Starting from Cisco APIC 6.1(2), Standby APIC can be setup as a Warm Standby APIC as opposed to a Cold Standby APIC. Unlike
Cold Standby APIC which does not contain any data until it’s promoted to active, Warm Standby APIC constantly synchronizes
all data from the active APIC nodes while it’s still in the standby role. This enables you to rebuild the APIC cluster by
using the Warm Standby APIC when some or all piece of the database is distributed across the APIC cluster is lost forever.
Some such scenarios are explained below.
APIC Cluster uses a database technology called sharding and replica. The data of the ACI fabric is divided into smaller, separate
parts called shards and distributed across active APIC nodes. Each shard is replicated up to three replicas regardless of
the size of your cluster. For instance, if you have a cluster of 5 APIC nodes, one shard is replicated on APIC 1, 2, and 3
while another shard is replicated on APIC 3, 4, and 5. This means that if you loose three or more APIC nodes in the cluster,
data for some shard(s) will be completely lost even if you still have some active APIC nodes. In such a case, the Cold Standby
APIC cannot replace those lost APIC nodes because the Cold Standby APIC does not contain any data by itself and cannot restore
those lost shards from any of the remaining active APIC nodes. Similarly, if you lost all APIC nodes in the cluster, Cold
Standby APIC cannot replace them either regardless of the number of APIC nodes you lost.
For these scenarios, a Warm Standby APIC can be used. Some practical examples of such data loss scenarios are as follows.
Data loss scenario 1:
In a multi-pod deployment where you have APIC 1, 2, and 3 in Pod 1 and APIC 4 and 5 in Pod 2, if Pod 1 goes down because of
a disaster, such as flood, fire, earthquake, and so on, three APIC nodes are lost. This means some database shards are completely
lost.
Data loss scenario 2:
In a multi-pod deployment with Pod 1 and 2 in the same location while Pod 3 and 4 in another location where you have APIC
1 and 2 in Pod 1, APIC 3 and 4 in Pod 2, APIC 5 and 6 in Pod 3 and APIC 7 in Pod 4, if the location with Pod 1 and 2 has a
disaster, four APICs (APIC 1, 2, 3 and 4) are lost. This means some database shards are completely lost.
Data loss scenario 3:
In a multi-pod deployment where you have APIC 1 and 2 in Pod 1, APIC 3 in Pod 2 and no active APIC in Pod 3, if Pod 1 and
2 goes down because of a disaster, all data of the fabric is lost in the cluster as you lose all active APIC nodes.
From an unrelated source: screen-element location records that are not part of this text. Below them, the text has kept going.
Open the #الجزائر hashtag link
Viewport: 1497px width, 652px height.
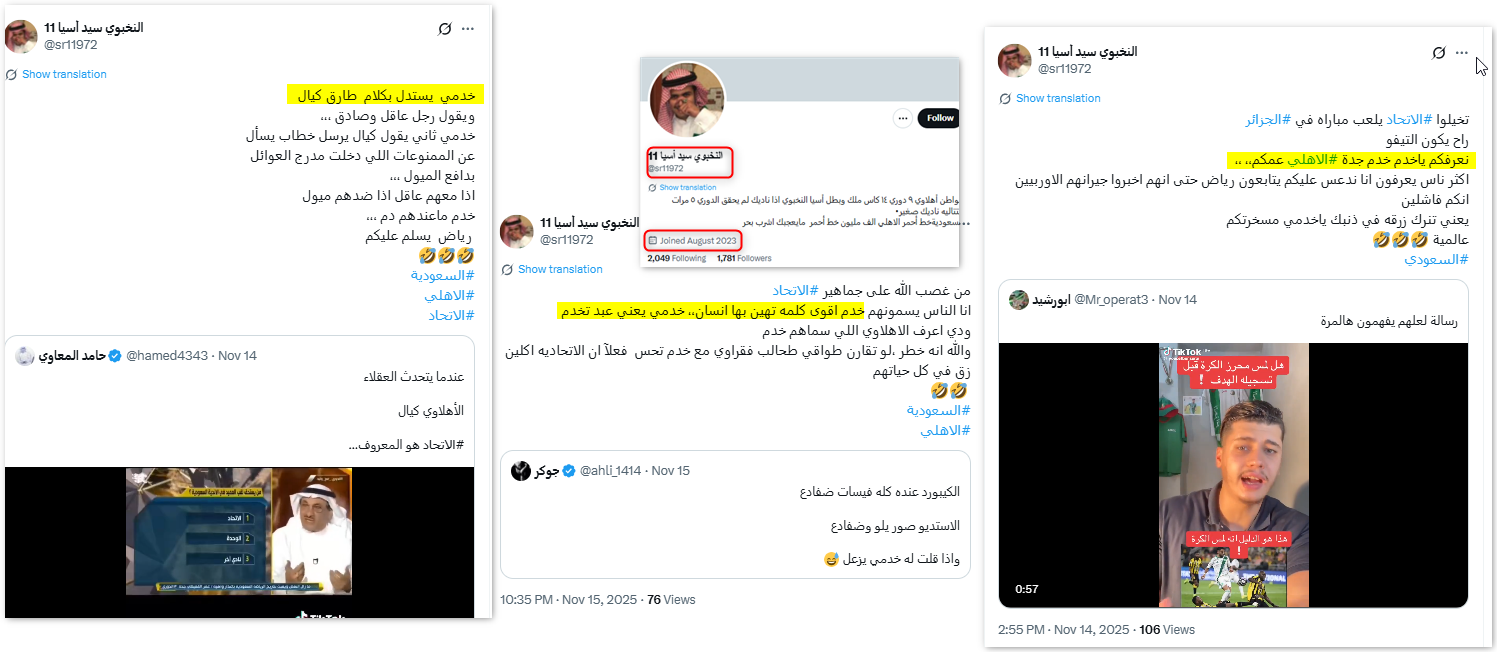pos(1268,120)
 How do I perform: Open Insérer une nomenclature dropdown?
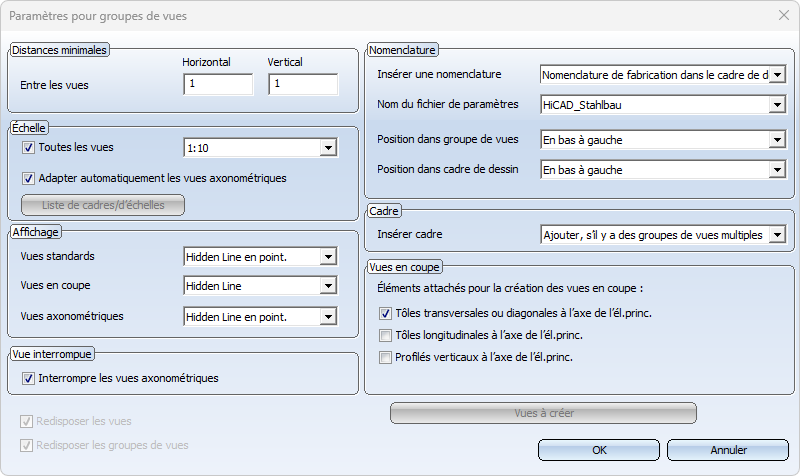click(777, 74)
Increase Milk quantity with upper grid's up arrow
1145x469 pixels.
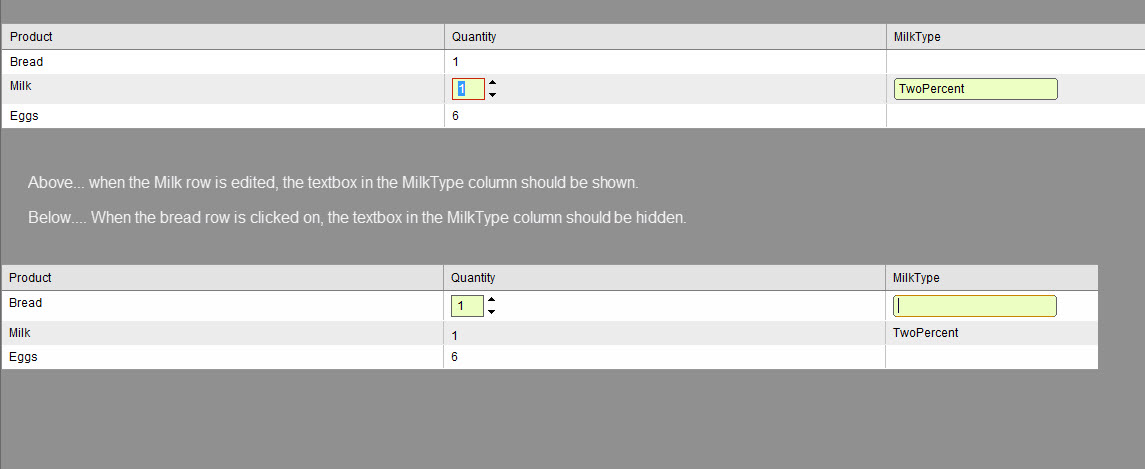(x=493, y=83)
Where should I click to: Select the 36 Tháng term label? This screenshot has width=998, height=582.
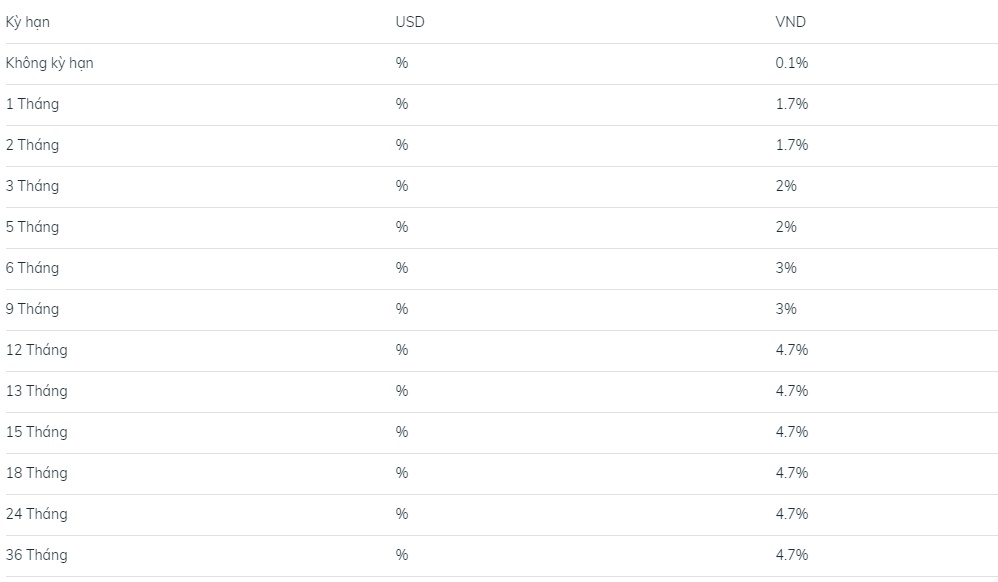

For these scenarios, if you have a Warm Standby APIC in the healthy pod/site, you can restore the lost data shard and restore
the fabric because the Warm Standby APIC had all shards synchronized from all the active APIC nodes while they were still
operational. This is not possible with the Cold Standby APIC.
These examples are all multi-pod deployments because it’s unlikely for a single pod deployment to lose more than three APIC
nodes or all APIC nodes in the cluster while the standby APIC nodes are intact. Nevertheless, a Warm Standby APIC is supported
and functions in the same way for both multi-pod and single pod deployments.
As shown with these examples, the new capability introduced with the Warm Standby APIC is disaster recovery where some or
all the database shards are lost and the APIC cluster needs to be re-built in addition to the capability of a faster and easier
replacement of an active APIC node which is supported by both Warm and Cold Standby APIC.
When you need to replace one active APIC node with a Warm or Cold Standby APIC node, the replacement operation is triggered
from one of the remaining healthy active APIC nodes. However, the promotion of the Warm Standby APIC to rebuild the cluster
in the case of data loss, is not performed via the remaining healthy active APIC nodes because there may be no active APIC
nodes left. It can be performed via the GUI or REST API on one of the Warm Standby APIC nodes. This always promotes the Warm
Standby APIC to APIC 1 such that it can be the starting point of the disaster recovery. See the Disaster Recovery with Warm Standby APIC using the GUI section for details.
For Warm Standby APIC to restore the fabric from disastrous events, it is recommended to have one Warm Standby APIC node at
a minimum on each failure domain which may be a pod or a geographical site.